• What the task requires:
Reproduce, word for word, the part of the article on pianist Soyeon Lee that opens with the words containing "Soyeon Lee started" and closes with "her free lessons.".

Imagine being a young foreigner in a strange land, and remaining there to study piano while the rest of your family returns to your home country.

Imagine, 10 years later, not only surviving an automobile accident that could have cost your life or physical health, not to mention your chosen profession, but also having it become a turning point in your career.

Pianist Soyeon Lee has triumphed over these adversities and more. On Wednesday at 7:30 p.m., the gifted young artist who has been heralded by the Washington Post for her “stunning command of the keyboard” and by the New York Times for her “huge, and richly varied sound,” will perform at the University of Hawaii at Hilo Performing Arts Center. Her concert, part of the Hawaii Concert Society’s 50th season, will include music by Bartok, Schumann, Albeniz, and Franz Liszt.

Soyeon Lee started piano lessons in Korea at age 5. Then, at age 9, she came with her parents and sister to Morgantown, a small university town in West Virginia. There she felt lonely and very aware of being different.

“My English was bad and the other children constantly made fun of me, and so I retreated to my music,” Lee said in a recent interview. “We did not own a piano, but at the university I often sneaked into the music building’s practice rooms.” There, she was discovered by a member of the music faculty who offered her free lessons.

In 1994, her family returned to Korea, but Lee was allowed to stay behind and follow her own dreams.

“Looking back, it was the right decision for me,” she said, “even though I missed my parents terribly and they were heartbroken to leave me. But maybe that made me work harder on my academics and my musical advancement.”

Juilliard was next, and Lee spent eight years there, earning three degrees in music. She earned the artist diploma, won the Rachmaninoff Concerto Competition and two consecutive Gina Bachauer Scholarship Competitions.

But her successes did not all come easily. Just weeks before participating in the Cleveland International Piano Competition in 2003, she was riding in a car that hydroplaned and went over a cliff. Miraculously, she survived.

“That was when my life actually started to change,” Lee said. It started the first morning that she was back home from the hospital. “I woke and I cried looking at the trees,” she said. “I know it sounds corny, but at that moment I was so thankful for everything.” Then she remembered music.

“I went to the piano and played a note,” Lee said, eyes filling with tears. “I think I might have played a C. And, and I started crying. Because the sound … you know?”

Lee decided she wanted to compete, even though her wounds were still healing and her doctors advised rest. For the remaining weeks, she practiced about five minutes at a time, the longest she could sit at the piano without feeling dizzy. And then she went to Cleveland and won the prestigious competition’s second prize.

“I played probably more wrong notes than right notes,” Lee says now. “But what I remember feeling was just so much gratitude for being able to play. I was in love with the music, in love beyond belief. And I think that spoke to the jury.”

Tickets are $15 general, $12 for seniors, $60 and over, and $7 for students and are available at the East Hawaii Cultural Center, Most Irresistible Shop, Book Gallery, and Music Exchange, and the UHH Performing Arts Center Box Office.

Remaining tickets will be available at the box office on the night of the performance at 6:45 pm.

• Source data:
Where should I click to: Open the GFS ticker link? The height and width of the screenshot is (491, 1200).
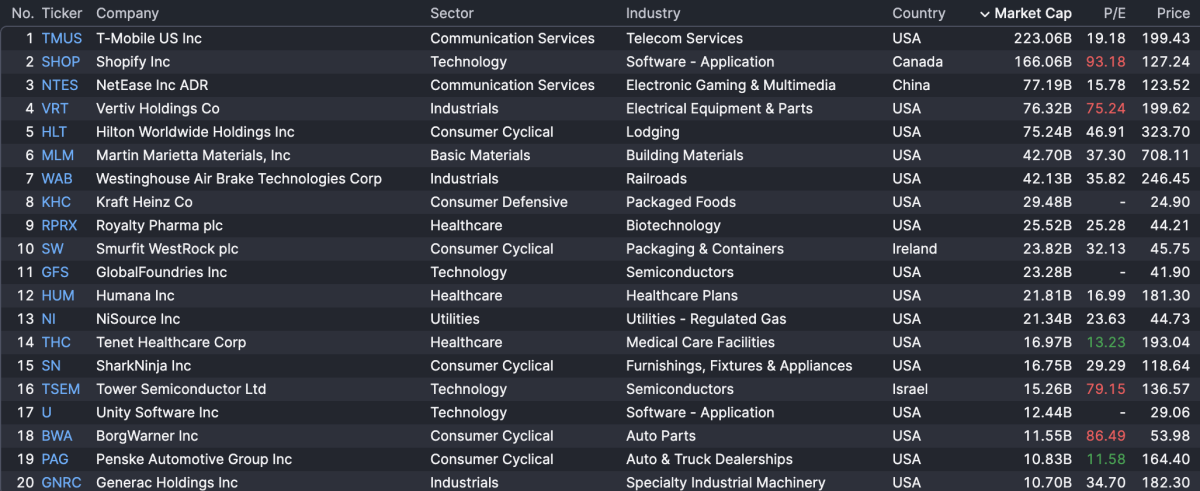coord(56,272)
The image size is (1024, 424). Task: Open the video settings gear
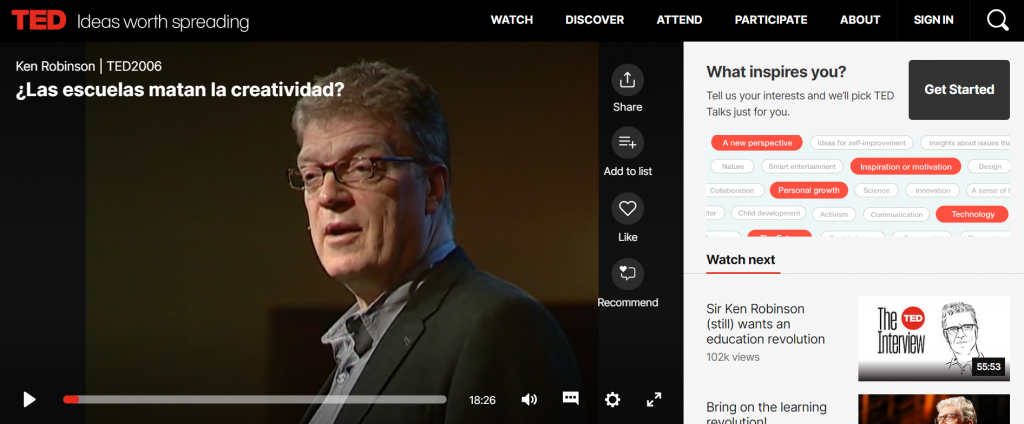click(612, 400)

• Answer to this problem:
Soyeon Lee started piano lessons in Korea at age 5. Then, at age 9, she came with her parents and sister to Morgantown, a small university town in West Virginia. There she felt lonely and very aware of being different.

“My English was bad and the other children constantly made fun of me, and so I retreated to my music,” Lee said in a recent interview. “We did not own a piano, but at the university I often sneaked into the music building’s practice rooms.” There, she was discovered by a member of the music faculty who offered her free lessons.